But I also think that this sort of imaginative exercise has value. Every major innovation in the history of humanity began as an idea. Einstein’s Relativity famously began when Albert daydreamed “what would the world look like if I could ride a beam of light?” Or Martin Luther King: “I have a dream.” Or countless other insights where someone was paying attention and noticed something: “What’s this mold on this bread?”, brought their intelligence and imagination to bear, and now we have penicillin. Science isn’t just about observation, it’s about Imagination + Intelligence + Observation.
Humanity has always faced problems that need solving. But some periods seem to have more problems that need solving than others, and it seems to me we are in one of those periods. For a new solution, we first have to Imagine — and Believe — that a solution is possible. In this context, Imagination and Faith are very close to each other. And once we have that Faith/Imagination that a solution is possible, THEN we can start imagining what actual solutions might be.
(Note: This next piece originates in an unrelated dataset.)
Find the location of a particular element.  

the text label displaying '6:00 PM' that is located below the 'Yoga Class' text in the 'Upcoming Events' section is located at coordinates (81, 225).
But imagination is a skill, a ‘muscle’ like most any other that gets better with use and practice. Of course, like every other skill, some folks have a greater knack for it than others. Tiger Woods clearly has a ‘knack’ for golf. But he wouldn’t be a world-class golfer without practice beyond imagining. Imagination is a skill that can be developed with practice too.
Indeed, Imagination has been enshrined as a “Spiritual Practice”! Ignatius of Loyola (1491-1556) promoted the ‘meditative’ practice of fully imagining the Gospel stories, putting yourself in the scene, imaginatively engaging all your senses to fully immerse yourself in the Gospel story: Jesus is speaking to a blind man at the side of the road. We feel the hot Mediterranean sun beating down. We smell the dust kicked up by the passersby. We feel the itchy clothing we’re wearing, the sweat rolling down our brow, a rumble of hunger. We see the desperation in the blind man’s face and hear the wail of hope in his words. We note the irritation of the disciples. And so on…
And so I see notions like ‘what if the cup at the Last Supper was glass’ purely as exercises, as practice strengthening the muscle of the Imagination, so that when we really need it, our Imagination will be up to the challenge.